## Stored data
Start of Block

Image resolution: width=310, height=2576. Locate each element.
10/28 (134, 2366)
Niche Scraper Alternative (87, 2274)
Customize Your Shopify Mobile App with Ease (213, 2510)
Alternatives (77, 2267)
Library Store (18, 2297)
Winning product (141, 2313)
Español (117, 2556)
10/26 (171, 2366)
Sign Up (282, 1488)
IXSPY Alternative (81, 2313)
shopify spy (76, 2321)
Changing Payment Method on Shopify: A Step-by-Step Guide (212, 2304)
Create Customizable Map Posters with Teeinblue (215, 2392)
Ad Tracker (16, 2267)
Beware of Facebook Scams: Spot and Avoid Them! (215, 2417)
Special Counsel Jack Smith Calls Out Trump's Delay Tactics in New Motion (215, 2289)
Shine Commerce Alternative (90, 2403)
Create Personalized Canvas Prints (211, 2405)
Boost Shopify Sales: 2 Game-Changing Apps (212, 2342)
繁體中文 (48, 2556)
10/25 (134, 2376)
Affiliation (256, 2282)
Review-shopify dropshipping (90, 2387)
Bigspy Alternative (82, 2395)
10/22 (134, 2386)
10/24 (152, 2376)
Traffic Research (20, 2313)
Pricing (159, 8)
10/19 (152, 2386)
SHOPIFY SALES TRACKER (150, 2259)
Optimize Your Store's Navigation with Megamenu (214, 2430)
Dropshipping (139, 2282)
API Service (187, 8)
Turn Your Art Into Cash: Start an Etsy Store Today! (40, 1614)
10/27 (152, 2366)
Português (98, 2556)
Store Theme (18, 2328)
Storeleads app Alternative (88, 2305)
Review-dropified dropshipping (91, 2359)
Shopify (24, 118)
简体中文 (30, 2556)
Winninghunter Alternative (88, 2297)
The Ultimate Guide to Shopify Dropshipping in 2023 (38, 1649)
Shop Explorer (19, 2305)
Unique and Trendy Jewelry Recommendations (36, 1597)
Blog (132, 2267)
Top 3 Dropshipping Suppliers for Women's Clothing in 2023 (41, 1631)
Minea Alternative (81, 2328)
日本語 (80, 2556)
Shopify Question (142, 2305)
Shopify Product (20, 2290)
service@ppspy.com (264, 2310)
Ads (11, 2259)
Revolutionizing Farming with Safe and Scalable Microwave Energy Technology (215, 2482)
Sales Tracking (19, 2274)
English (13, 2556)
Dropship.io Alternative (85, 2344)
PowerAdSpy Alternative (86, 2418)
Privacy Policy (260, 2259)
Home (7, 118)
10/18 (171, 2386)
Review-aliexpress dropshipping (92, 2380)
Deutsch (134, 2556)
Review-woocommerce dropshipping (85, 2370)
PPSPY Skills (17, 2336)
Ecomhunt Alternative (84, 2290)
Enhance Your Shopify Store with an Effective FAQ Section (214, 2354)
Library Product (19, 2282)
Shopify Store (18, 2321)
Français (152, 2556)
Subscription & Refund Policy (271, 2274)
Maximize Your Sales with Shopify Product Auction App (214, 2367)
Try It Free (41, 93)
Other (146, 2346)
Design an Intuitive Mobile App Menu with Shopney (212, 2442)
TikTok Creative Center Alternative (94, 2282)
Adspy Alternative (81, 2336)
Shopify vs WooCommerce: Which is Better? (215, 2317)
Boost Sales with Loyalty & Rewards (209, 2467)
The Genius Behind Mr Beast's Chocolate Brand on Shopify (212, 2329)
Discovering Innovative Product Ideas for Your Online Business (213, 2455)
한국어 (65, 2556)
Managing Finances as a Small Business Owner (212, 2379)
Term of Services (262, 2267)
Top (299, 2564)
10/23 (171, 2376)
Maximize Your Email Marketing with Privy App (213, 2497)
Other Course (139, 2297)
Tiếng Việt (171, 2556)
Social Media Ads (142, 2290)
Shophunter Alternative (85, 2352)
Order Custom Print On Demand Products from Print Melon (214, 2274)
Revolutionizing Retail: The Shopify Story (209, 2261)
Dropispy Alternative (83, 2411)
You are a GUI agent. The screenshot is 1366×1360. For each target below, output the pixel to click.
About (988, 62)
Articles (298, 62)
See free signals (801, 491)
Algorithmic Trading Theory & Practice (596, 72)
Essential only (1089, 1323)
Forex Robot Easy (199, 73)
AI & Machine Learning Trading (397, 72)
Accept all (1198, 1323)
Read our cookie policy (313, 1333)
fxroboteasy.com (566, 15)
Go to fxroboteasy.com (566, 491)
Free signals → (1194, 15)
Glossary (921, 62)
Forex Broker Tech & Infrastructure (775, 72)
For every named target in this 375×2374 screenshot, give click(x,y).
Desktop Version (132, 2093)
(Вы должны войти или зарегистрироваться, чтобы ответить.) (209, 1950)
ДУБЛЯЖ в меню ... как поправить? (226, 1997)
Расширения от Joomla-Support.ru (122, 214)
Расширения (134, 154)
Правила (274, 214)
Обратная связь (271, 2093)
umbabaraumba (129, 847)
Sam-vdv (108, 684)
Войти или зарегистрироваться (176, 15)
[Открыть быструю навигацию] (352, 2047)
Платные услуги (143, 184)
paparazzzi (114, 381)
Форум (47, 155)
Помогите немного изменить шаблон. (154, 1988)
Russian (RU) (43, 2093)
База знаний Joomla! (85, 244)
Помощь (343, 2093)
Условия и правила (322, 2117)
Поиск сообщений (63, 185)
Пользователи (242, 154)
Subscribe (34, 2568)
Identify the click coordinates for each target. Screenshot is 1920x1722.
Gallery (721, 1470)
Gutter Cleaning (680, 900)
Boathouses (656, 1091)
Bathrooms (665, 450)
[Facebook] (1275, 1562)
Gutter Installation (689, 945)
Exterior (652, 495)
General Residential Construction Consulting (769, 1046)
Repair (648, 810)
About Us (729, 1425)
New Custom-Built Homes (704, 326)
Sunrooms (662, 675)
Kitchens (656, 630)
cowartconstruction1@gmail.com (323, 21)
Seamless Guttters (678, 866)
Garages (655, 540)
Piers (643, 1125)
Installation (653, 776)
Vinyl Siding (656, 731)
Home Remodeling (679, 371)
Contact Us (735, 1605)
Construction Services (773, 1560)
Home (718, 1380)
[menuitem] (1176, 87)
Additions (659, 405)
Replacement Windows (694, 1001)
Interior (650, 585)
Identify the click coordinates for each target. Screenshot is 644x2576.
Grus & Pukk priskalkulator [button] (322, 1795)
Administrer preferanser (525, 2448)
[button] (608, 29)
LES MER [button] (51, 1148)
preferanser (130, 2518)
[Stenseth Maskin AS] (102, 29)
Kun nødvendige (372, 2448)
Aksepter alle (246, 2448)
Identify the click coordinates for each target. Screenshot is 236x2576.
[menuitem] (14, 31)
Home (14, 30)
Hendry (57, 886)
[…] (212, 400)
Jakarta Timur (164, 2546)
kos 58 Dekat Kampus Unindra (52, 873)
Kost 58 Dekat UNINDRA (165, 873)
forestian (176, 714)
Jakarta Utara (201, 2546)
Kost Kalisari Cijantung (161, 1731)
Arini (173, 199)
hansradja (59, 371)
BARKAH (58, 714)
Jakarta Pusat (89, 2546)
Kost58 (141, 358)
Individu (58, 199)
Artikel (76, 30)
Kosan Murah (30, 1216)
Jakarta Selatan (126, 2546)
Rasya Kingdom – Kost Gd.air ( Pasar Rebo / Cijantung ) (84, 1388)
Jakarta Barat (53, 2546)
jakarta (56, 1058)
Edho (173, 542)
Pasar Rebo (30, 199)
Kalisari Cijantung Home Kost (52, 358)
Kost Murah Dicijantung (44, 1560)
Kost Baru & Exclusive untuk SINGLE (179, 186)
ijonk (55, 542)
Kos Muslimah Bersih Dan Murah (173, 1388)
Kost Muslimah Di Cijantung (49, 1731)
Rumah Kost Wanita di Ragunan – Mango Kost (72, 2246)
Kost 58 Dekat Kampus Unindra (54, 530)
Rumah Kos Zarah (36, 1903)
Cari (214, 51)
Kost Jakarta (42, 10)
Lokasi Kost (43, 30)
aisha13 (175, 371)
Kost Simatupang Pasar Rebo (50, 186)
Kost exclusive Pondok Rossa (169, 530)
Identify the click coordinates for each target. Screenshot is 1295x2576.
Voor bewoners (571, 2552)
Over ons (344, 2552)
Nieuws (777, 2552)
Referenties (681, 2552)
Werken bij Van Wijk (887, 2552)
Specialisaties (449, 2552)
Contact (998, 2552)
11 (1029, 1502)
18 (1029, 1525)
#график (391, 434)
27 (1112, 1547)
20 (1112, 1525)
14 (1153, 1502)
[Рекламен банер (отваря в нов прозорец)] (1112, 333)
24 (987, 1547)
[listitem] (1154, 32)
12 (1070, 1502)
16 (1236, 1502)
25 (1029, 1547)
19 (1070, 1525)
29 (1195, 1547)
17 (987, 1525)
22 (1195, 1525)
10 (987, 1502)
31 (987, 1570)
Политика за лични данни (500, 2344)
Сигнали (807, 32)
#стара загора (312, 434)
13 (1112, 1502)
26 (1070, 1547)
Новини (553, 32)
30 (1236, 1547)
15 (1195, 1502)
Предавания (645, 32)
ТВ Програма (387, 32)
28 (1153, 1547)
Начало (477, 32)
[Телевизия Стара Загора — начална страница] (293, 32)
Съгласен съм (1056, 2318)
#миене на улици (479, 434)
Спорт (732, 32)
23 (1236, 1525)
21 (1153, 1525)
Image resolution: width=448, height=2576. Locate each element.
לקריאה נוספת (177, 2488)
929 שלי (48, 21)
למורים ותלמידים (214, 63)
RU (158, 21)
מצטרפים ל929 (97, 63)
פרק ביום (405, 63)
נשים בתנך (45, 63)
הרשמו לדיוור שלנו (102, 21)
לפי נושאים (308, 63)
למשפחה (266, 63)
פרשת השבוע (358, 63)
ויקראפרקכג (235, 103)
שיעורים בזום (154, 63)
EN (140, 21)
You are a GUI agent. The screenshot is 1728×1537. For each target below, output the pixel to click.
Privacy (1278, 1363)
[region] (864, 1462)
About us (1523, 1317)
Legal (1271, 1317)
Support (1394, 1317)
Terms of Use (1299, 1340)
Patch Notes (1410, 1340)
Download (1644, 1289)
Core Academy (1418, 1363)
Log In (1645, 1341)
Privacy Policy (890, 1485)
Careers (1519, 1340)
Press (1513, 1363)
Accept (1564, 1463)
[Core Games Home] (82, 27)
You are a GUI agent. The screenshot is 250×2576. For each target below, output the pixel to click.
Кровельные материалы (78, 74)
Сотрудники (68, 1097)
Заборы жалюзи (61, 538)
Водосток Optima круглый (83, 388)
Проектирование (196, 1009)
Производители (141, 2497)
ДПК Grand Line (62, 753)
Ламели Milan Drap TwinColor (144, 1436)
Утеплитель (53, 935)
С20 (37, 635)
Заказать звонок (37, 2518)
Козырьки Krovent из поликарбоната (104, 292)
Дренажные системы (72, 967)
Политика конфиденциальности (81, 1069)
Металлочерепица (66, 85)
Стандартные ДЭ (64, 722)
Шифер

End of Block

## Task requirements
Copy out each line of the data that has the word "output" in it.

## Solved problem
You are a GUI agent. The screenshot is 1366×1360. For each target below, output the pixel to click.
You are a GUI agent. The screenshot is 1728×1537. For each target below, output the pixel to click.
You are a GUI agent. The screenshot is 250×2576. For each target below, output the pixel to click.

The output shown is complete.